**What to produce**
Take the records below and print them verbatim up to and including the line that carries "Image resolution: width=1143, height=2576.".

**Given information**

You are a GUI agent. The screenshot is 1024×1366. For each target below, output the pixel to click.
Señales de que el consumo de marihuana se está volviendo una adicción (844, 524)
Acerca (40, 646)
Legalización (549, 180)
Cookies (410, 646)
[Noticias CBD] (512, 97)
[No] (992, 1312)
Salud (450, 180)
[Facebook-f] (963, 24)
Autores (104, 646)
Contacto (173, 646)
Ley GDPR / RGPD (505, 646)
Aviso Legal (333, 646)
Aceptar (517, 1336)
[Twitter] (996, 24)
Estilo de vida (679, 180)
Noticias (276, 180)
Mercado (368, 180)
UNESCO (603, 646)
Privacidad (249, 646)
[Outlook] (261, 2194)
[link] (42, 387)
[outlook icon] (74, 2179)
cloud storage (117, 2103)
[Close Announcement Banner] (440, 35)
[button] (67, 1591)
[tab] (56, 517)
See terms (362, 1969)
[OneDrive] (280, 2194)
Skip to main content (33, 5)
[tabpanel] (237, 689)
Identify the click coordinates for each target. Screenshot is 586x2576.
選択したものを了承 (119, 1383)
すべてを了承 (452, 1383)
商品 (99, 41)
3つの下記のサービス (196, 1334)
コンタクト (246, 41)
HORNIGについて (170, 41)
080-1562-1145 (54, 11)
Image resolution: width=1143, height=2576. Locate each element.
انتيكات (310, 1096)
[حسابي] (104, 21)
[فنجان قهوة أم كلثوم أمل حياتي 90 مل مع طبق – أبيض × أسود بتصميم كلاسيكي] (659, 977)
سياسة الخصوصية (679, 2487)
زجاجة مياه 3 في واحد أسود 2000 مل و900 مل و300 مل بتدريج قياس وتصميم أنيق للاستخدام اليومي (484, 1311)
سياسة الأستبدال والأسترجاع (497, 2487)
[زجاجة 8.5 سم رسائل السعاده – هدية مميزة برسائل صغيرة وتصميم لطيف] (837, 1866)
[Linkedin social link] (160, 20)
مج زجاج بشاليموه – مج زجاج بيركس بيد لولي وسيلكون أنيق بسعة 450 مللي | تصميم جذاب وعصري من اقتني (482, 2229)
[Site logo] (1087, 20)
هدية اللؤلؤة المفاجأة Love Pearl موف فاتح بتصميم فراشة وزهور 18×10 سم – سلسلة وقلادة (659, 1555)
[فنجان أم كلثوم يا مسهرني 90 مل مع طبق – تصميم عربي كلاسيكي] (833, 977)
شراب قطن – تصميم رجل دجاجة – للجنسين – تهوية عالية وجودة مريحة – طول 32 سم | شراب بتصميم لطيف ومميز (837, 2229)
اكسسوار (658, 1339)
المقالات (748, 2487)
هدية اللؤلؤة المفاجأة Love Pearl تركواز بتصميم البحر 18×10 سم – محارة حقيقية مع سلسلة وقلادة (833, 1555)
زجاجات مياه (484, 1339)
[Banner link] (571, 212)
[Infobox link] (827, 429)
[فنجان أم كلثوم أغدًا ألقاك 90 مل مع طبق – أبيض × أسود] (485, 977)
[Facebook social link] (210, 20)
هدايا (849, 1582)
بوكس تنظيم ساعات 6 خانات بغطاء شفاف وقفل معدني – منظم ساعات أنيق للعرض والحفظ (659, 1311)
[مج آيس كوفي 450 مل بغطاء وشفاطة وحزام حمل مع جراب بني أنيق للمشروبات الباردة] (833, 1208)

**Result of this exercise**
You are a GUI agent. The screenshot is 1024×1366. For each target below, output the pixel to click.
Señales de que el consumo de marihuana se está volviendo una adicción (844, 524)
Acerca (40, 646)
Legalización (549, 180)
Cookies (410, 646)
[Noticias CBD] (512, 97)
[No] (992, 1312)
Salud (450, 180)
[Facebook-f] (963, 24)
Autores (104, 646)
Contacto (173, 646)
Ley GDPR / RGPD (505, 646)
Aviso Legal (333, 646)
Aceptar (517, 1336)
[Twitter] (996, 24)
Estilo de vida (679, 180)
Noticias (276, 180)
Mercado (368, 180)
UNESCO (603, 646)
Privacidad (249, 646)
[Outlook] (261, 2194)
[link] (42, 387)
[outlook icon] (74, 2179)
cloud storage (117, 2103)
[Close Announcement Banner] (440, 35)
[button] (67, 1591)
[tab] (56, 517)
See terms (362, 1969)
[OneDrive] (280, 2194)
Skip to main content (33, 5)
[tabpanel] (237, 689)
Identify the click coordinates for each target. Screenshot is 586x2576.
選択したものを了承 (119, 1383)
すべてを了承 (452, 1383)
商品 (99, 41)
3つの下記のサービス (196, 1334)
コンタクト (246, 41)
HORNIGについて (170, 41)
080-1562-1145 (54, 11)
Image resolution: width=1143, height=2576. Locate each element.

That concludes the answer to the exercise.